===== Passage

Step 1 — Understand the task requirements

Assess: task type, data needed, output consistency requirements, volume, cost tolerance, and availability of labelled examples.

Step 2 — Run the decision tree

Q1: Requires specific documents or proprietary knowledge? → RAG

Q2: Highly specific output format? → Few-shot

Q3: Multi-step reasoning? → Chain-of-thought

Q4: Simple, well-defined, within training knowledge? → Zero-shot

Step 3 — Deep-dive on each strategy

Zero-shot: Best for simple tasks. Failure signal: inconsistent quality → move to few-shot. Few-shot: 3–5 diverse examples as input/output pairs. Place examples BEFORE the task. Failure signal: model follows some examples but not others → add diversity or consider fine-tuning. Chain-of-thought: Add "Think through this step by step." Separate reasoning from output. Don't use for simple classification/extraction tasks (adds latency). Failure signal: correct reasoning but wrong conclusion → add checkpoints. RAG: Retrieve 3–5 chunks per query with similarity threshold. Define fallback for no relevant chunks. Failure signal: model ignores context → strengthen grounding instruction.

Step 4 — Compare strategies for the specific task

Run a comparison across: quality, consistency, setup time, ongoing cost, latency, knowledge freshness, hallucination risk.

Quality check before delivering

Decision tree was followed — not a generic recommendation

Comparison table is filled in for the specific task

Recommendation includes a starter prompt to test

"When to reconsider" criteria are specific

Fine-tuning is only recommended if 100+ labelled examples exist

Suggested next step: Build and test the starter prompt with 5–10 real inputs before briefing engineering. The strategy is a hypothesis until it's tested.

==========
===== Recorded information

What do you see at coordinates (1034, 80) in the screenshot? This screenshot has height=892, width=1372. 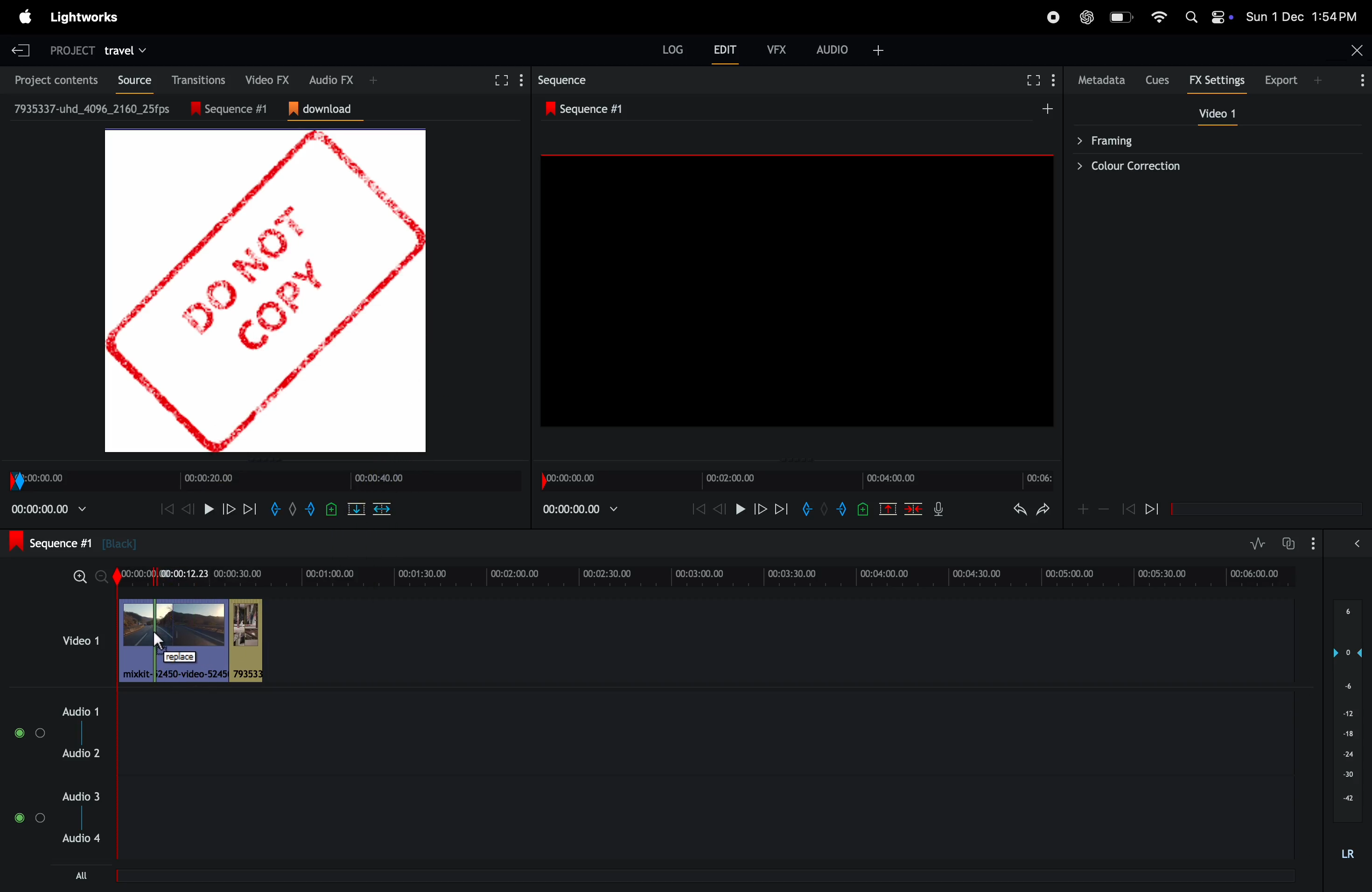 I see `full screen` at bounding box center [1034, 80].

==========

» Actions to take:
• a. Repeat the part of the prompting strategy guide that starts at "Recommendation includes a" and ends at "until it's tested.".
• b. Answer these from the prompting strategy guide:
(i) How many examples does it recommend for few-shot prompting?
(ii) What condition must be met before fine-tuning is recommended?
(iii) With how many real inputs should the starter prompt be tested?
Work only from the prompting strategy guide.

» Responses by task:
• a.
Recommendation includes a starter prompt to test

"When to reconsider" criteria are specific

Fine-tuning is only recommended if 100+ labelled examples exist

Suggested next step: Build and test the starter prompt with 5–10 real inputs before briefing engineering. The strategy is a hypothesis until it's tested.

• b.
(i) 3–5 diverse examples, given as input/output pairs.
(ii) 100+ labelled examples must exist.
(iii) 5–10 real inputs.